With these athletes taking time off for the summer, they can be prone to injuries like broken bones or even worse, tearing their ACL, or anterior cruciate ligament.
For 17-year-old Megan Johnson, playing softball and basketball was her life until she tore her ACL.
"It felt like my knee popped out of place," said Johnson.
According to Children's Mercy, teenage girls are six times more likely to tear their ACL than teenage boys.
"There is a handful of risk factors that females have, but I think the biggest one is their body makeup. We know females fire their thigh muscles or quads before their hamstrings, which really puts them at a decreased advantage," said Dr. Brian Harvey, Primary Care Sports Medicine at Children's Mercy Hospital.

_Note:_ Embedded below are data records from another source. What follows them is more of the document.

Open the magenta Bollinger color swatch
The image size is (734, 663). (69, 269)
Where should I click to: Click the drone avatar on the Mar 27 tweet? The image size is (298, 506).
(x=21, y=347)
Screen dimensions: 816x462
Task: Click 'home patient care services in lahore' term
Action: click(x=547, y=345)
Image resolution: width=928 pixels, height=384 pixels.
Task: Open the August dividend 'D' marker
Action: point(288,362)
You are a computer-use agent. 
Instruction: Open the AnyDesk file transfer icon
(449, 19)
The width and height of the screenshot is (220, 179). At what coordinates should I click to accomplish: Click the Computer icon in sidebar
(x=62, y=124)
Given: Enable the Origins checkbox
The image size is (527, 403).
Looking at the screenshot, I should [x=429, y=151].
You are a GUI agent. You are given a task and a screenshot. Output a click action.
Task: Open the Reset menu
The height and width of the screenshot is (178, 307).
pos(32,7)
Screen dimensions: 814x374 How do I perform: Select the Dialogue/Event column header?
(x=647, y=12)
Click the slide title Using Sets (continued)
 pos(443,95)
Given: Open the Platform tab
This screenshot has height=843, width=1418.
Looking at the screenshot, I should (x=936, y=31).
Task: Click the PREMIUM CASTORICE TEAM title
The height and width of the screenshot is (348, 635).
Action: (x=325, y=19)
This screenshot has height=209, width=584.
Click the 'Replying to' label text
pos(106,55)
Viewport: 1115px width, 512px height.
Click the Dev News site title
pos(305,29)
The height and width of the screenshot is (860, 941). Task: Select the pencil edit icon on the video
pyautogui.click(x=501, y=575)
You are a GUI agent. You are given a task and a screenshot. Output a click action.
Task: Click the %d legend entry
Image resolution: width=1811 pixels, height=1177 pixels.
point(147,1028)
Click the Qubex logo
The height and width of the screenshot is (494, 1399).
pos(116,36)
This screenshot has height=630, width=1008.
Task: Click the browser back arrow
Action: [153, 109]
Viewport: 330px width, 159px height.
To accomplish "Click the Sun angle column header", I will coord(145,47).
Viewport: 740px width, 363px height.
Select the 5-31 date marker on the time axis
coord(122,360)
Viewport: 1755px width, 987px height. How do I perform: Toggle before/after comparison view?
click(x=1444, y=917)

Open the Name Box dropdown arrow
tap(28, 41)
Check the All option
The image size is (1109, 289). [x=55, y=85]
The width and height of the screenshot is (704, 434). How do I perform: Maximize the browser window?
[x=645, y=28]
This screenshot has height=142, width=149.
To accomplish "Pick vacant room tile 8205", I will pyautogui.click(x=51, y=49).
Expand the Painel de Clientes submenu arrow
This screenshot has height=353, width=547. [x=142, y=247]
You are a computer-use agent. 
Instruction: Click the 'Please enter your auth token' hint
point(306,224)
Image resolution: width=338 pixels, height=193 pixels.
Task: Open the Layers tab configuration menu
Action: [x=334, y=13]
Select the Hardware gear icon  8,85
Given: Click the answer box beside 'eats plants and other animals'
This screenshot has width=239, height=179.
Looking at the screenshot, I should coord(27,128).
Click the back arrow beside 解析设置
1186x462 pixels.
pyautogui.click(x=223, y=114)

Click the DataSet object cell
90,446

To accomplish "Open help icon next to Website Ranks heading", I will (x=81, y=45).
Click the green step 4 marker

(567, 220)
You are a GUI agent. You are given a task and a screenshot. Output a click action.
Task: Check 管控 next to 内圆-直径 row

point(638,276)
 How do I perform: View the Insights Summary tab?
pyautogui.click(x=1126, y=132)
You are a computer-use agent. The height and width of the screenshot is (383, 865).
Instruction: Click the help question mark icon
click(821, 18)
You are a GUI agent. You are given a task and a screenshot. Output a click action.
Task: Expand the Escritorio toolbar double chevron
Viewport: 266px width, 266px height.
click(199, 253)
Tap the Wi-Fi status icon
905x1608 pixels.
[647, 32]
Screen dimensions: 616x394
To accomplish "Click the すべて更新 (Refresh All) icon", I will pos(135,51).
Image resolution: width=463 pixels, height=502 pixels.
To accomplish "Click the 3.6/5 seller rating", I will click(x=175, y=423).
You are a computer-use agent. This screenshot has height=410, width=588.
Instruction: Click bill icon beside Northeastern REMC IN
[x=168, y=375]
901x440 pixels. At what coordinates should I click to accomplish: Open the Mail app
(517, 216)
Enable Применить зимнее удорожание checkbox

Doctors are calling it an epidemic.
"That allows their knee to really dive in and especially when we are planting, cutting, jumping," said Harvey.
The hospital started the ACL Injury Prevention Program in January 2017. They hope they can bring athletes back to the field in no time.
"I hope to get back soon, early. Not the whole 9-12 months. I want to be back at 6-7," said Johnson.
Doctors say prevention is key.
"Work on the way that they jump and land. Controlling their balance, controlling their core. Getting into an ACL prevention program and really work on those strength of those muscles to control those knees when they are active," said Harvey.